A Jehan Narret dit Sancte pour IIII Xe de compaignons comprins le porte enseigne et capitaine à LXIIII s. pour chacune tonne de cervoise qui port           XII L. XVI s.

A Michel Desmoulins hoste du Lyon rouge pour II Xe de compaignons qu'il a heu à la procession pour une tonne de cervoise à chacun Xe de LXIIII s; chacun, leur at esté payez VI L. VIII s.

A Jacques le Ghayt hoste du Mouton pour une Xe de compaignons qu'il a heu à la procession de Binch pour une tonne de cervoise de LXIIII s... »[31].



CONCLUSION


Si on peut toujours participer de nos jours à la procession dédiée à Saint Ursmer, cette dernière fière d'un passé prestigieux, a néanmoins perdu après la tourmente de l'époque révolutionnaire, bien des éléments qui en firent jadis le charme. C'est à cette époque que disparurent les marches militaires. Notre temps laisse encore entrevoir se que furent les fastes déployés autrefois en regardant les marches de l'Entre Sambre et Meuse, dont les marches binchoises furent en quelque sorte les prototypes.

                                                                       .























[1] A.V.B. 00-01-00-14 Massarderie.

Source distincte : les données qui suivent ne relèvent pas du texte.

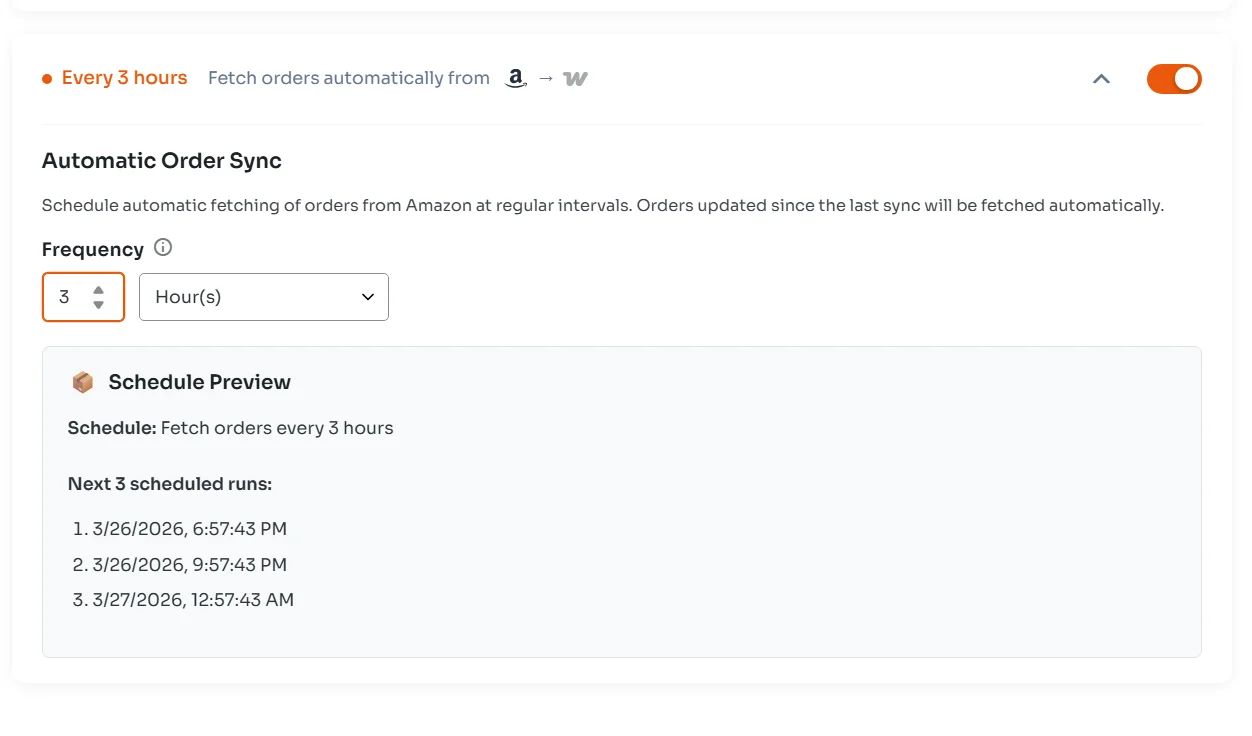Screen dimensions: 1252x736
Task: Click the Fetch orders automatically from label
Action: coord(348,78)
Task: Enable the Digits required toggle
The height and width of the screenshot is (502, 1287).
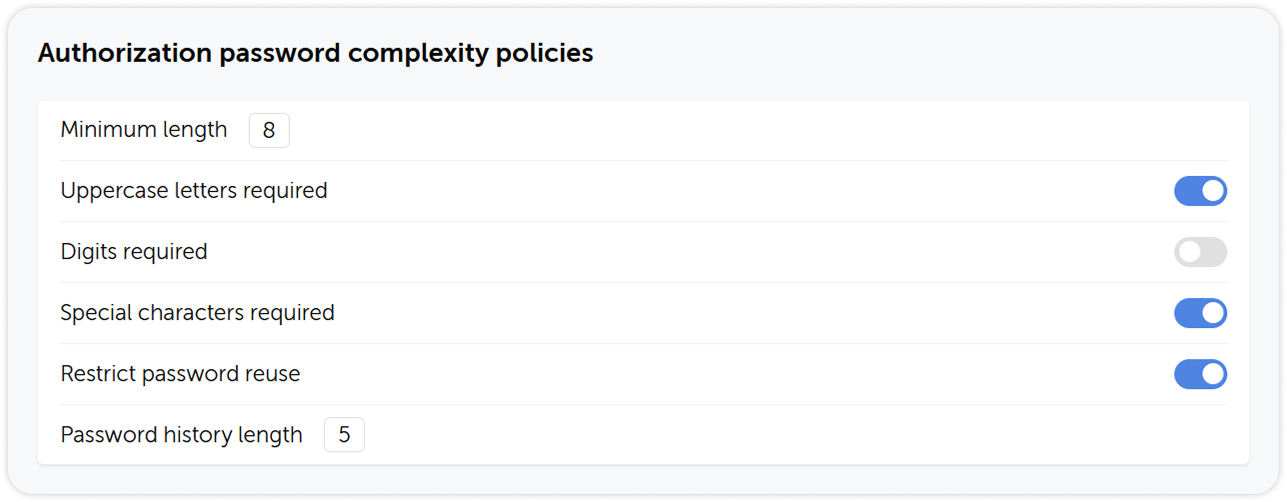Action: coord(1200,252)
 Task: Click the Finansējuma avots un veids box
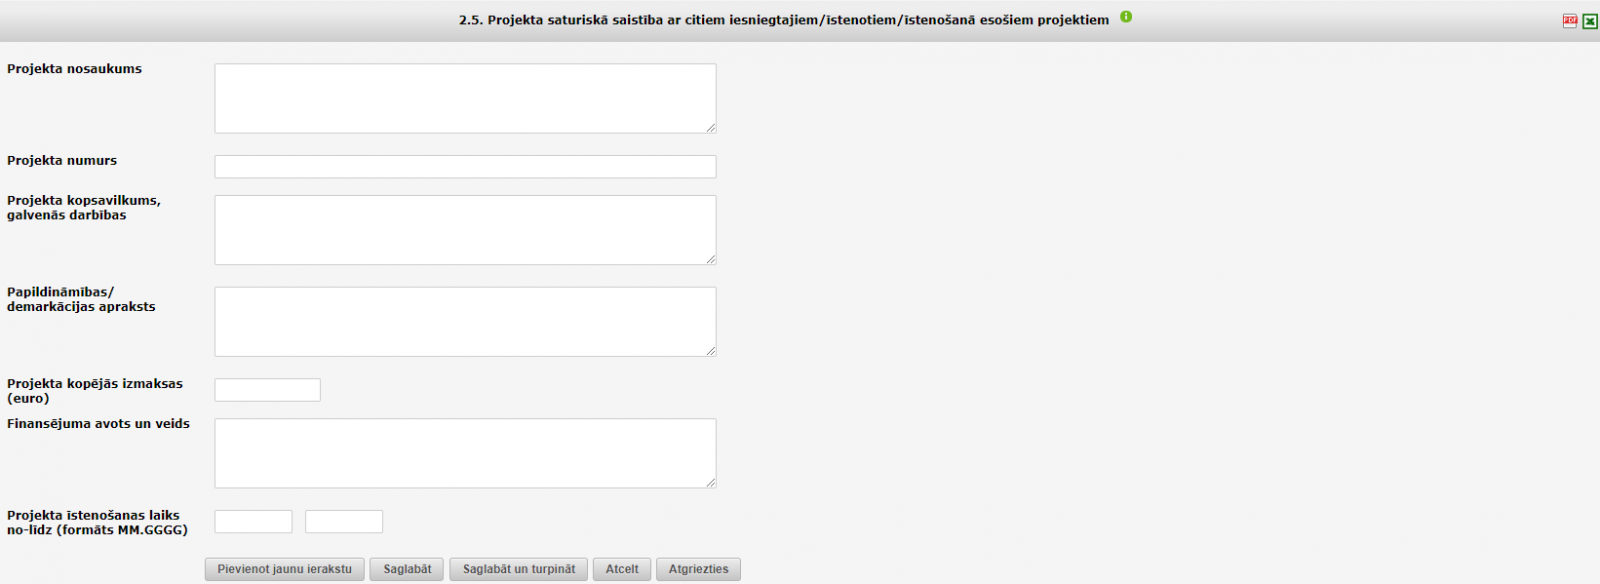pyautogui.click(x=465, y=453)
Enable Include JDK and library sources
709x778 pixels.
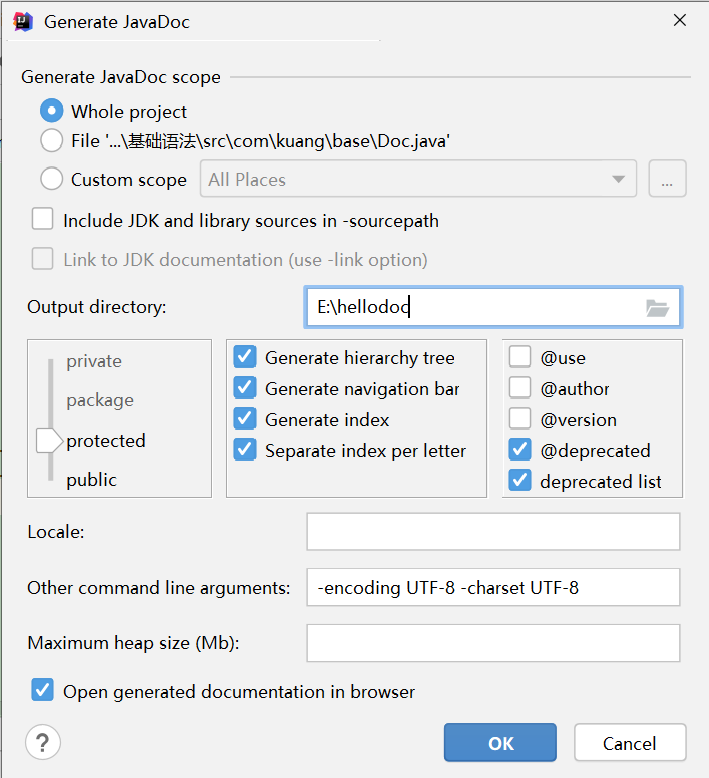point(43,220)
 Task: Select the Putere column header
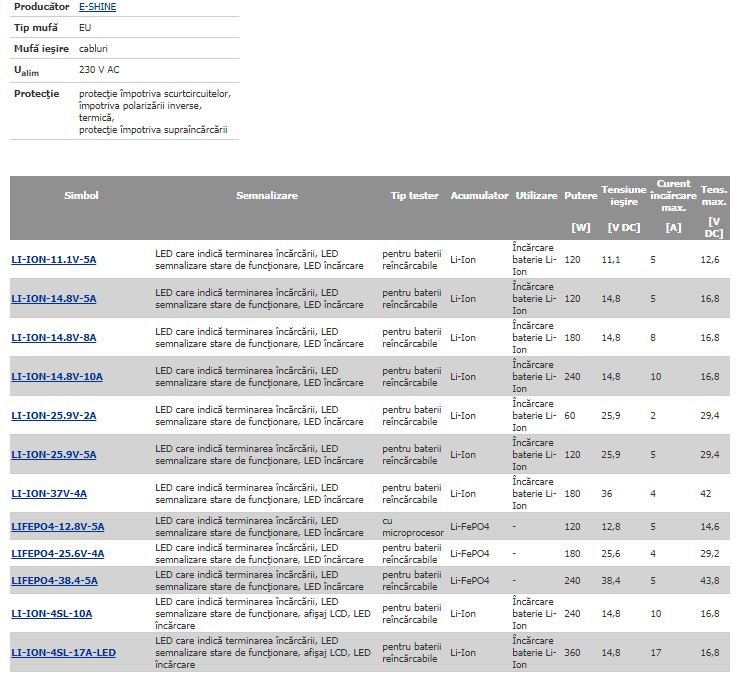pyautogui.click(x=580, y=196)
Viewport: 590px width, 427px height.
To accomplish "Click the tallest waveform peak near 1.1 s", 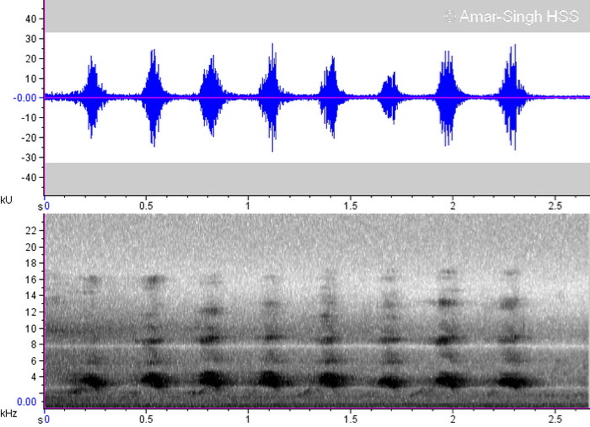I will click(272, 97).
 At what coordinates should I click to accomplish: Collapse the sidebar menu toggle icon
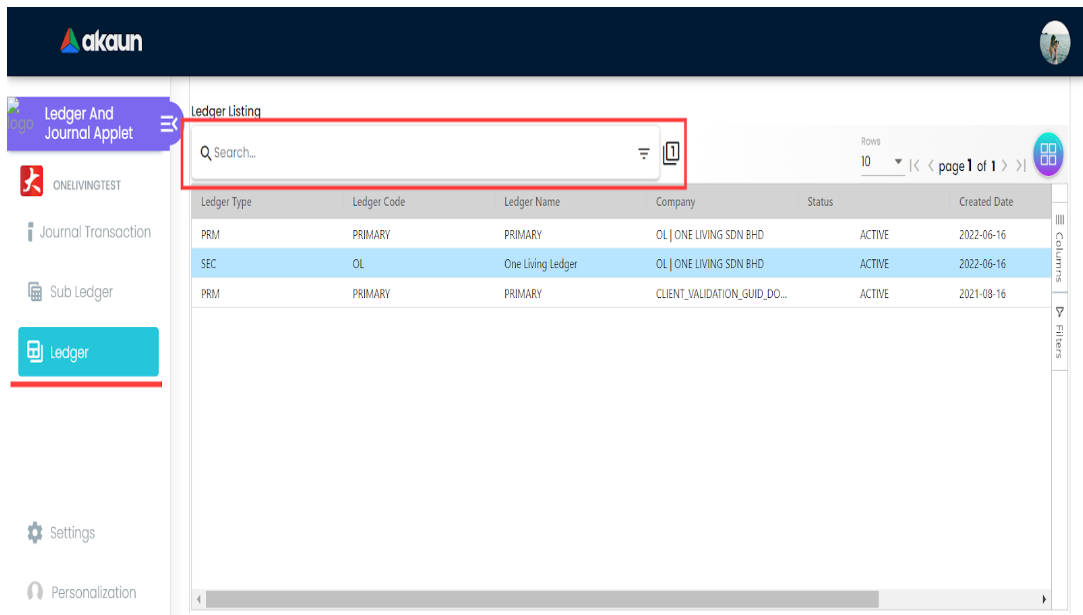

Compte années 1576-1577.
[2] A.V.B. 00-00-01-16 Registre d'audiences années 1631-1642.
[3] A.V.B. 00-01-00-75 Massarderie. Compte année 1659-1660.
[4] A.V.B. 00-00-01-21 Registre d'audiences années 1663-1676.
[5] A.V.B. 00-00-01-26 Registre d'audiences années 1707-1716.
[6] A.V.B. 00-00-01-6  Registre d'audiences années 1580-1583.
[7] A.V.B. 00-00-01-34 Registre d'audiences années 1743-1749.
[8] A.V.B. 00-00-01-11 Registre d'audiences de...à...juin 1615.
[9] A.V.B. 00-00-01-25 Registre d'audiences années 1700-1707.
[10] A.V.B. 00-00-01-26 Registre d'audiences années 1707-1713.
[11] A.V.B.00-00-01-11 Registre d'audiences de...à…juin 1615.

[12] A.V.B. 00-00-01-11 Registre d'audiences de...à...juin 1615.
[13] A.V.B. 00-00-01-11 Registre d'audiences de…à...juin 1615.
[14] A.V.B. 00-01-00-48 Massarderie comptes années 1615-1616.
[15] A.V.B. 00-00-01-11 Registre d'audiences de...à...juin 1615.
[16] A.V.B. 00-00-01-13 Registre d'audiences années 1615-1620.
[17] A.V.B. 00-00-01-26 Registre d'audiences années 1707-1716.
[18] A.V.B. 00-01-00-50 Massarderie comptes années 1617-1618.
[19] A.V.B. 00-00-01-14 Registre d'audiences années 1620-1628.
[20] A.V.B.00-01-00-61 Massarderie comptes années 1629-1630.
[21] A.V.B.00-01-00-61 Massarderie comptes années 1629-1630.

[22] A.V.B. 00-00-01-13 Registre d'audiences années 1615-1620.
[23] A.V.B. 00-00-01-13 Registre d'audiences années 1615-1620.
[24] A.V.B. 00-00-01-13 Registre d'audiences années 1615-1620.
[25] A.V.B. 00-00-01-14 Registre d'audience années 1620-1628.
[26] A.V.B. 00-01-00-54 Massarderie comptes années 1622-1623.
[27] A.V.B. 00-01-00-48 Massarderie comptes années 1615-1616.
[28] A.V.B. 00-01-00-61 Massarderie comptes années 1629-1630.
[29] A.V.B. 00-00-01-26 Registre d'audiences années 1707-1716.

[30] A.V.B. 00-01-00-66 Massarderie comptes années 1638-1639.
[31] A.V.B. 00-01-00-14 Massarderie comptes années 1576-1577.